Dicas para enfrentar essa dor

Não há uma receita pronta e unânime para tratar as dores de cada um. Porém, algumas ações podem ajudar nessa tarefa, segundo Hausen.

Autoconhecimento: reconheça que há uma ferida não curada machucando você. Aceite que isso realmente aconteceu, que existe uma dor que não cessa, e a partir disso tente buscar auxílio.

Auxílio psicológico: contribui para que as dores emocionais sejam ressignificadas, quando tratadas, acolhidas e cuidadas. Todo mundo que passou por uma situação difícil, traumática ou não, merece cuidado e respeito diante de sua dor.

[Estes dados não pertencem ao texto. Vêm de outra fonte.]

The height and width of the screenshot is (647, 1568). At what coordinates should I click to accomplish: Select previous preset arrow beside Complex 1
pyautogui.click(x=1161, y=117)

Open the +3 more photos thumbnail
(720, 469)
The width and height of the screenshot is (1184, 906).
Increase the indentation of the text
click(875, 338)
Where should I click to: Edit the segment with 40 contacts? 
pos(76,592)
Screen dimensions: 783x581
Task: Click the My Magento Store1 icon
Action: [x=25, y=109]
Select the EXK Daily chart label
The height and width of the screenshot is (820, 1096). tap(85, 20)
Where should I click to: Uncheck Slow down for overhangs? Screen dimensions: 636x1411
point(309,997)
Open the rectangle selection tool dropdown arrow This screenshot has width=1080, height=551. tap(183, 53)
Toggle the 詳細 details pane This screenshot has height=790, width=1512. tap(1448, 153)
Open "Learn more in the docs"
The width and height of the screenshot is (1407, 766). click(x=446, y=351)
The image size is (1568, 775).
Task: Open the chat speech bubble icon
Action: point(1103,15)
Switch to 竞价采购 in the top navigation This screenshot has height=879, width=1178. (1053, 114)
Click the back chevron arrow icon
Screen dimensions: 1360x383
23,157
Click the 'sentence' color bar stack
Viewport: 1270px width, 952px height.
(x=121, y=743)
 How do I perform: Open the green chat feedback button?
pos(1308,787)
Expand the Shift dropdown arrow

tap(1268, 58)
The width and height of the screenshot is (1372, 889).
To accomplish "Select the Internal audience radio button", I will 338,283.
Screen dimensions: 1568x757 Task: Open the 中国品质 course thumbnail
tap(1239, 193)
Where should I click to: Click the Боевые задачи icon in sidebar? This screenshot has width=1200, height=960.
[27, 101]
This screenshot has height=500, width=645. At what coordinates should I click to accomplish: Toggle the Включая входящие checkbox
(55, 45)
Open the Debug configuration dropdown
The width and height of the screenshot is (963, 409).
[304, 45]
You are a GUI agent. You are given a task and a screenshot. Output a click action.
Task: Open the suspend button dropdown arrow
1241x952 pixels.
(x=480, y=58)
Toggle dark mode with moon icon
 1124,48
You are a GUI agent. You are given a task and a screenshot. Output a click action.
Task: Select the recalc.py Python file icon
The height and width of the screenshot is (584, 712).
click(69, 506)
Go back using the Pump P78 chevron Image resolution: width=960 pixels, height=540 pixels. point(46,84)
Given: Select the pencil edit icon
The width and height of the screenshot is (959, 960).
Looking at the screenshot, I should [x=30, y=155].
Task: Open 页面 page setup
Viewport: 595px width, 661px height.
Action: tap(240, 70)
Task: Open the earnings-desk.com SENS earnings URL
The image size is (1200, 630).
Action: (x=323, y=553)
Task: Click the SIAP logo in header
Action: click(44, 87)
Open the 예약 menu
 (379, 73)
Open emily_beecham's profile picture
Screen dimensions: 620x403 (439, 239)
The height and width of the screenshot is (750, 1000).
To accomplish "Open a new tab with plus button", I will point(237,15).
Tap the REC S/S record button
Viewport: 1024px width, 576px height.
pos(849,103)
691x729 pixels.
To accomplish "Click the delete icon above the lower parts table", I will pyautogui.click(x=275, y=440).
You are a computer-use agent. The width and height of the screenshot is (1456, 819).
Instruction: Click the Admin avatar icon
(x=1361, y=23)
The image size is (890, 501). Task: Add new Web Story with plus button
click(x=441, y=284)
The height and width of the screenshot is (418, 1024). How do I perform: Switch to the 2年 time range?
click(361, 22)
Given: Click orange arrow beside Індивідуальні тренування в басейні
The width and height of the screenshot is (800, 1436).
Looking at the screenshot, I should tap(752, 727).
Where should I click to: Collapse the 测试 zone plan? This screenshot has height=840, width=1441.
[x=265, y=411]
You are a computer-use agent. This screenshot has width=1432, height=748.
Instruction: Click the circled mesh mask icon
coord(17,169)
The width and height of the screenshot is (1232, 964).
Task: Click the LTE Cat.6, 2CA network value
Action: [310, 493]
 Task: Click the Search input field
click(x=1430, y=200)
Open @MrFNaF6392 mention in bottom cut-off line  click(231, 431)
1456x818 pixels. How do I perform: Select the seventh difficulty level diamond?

Autocuidado: cuide de si mesmo e de suas dores, respeitando seu tempo. Dê a devida importância aos seus sentimentos, sem medo de julgamento.

Torne a dor um propósito: construir grupos de ajuda, trabalhos voluntários, muitas vezes, transforma a dor, possibilitando sua validação e auxiliando outras pessoas que passaram por situações semelhantes a terem um acolhimento. Isso promove um senso compartilhado de empatia, que traz uma perspectiva positiva para o sofrimento.

Terapia em grupo: possibilita um acolhimento mútuo e troca entre os participantes. As pessoas se sentem pertencentes, afastando o medo de se mostrar e lidando com a vergonha e a culpa que só contribuem para manter a ferida aberta.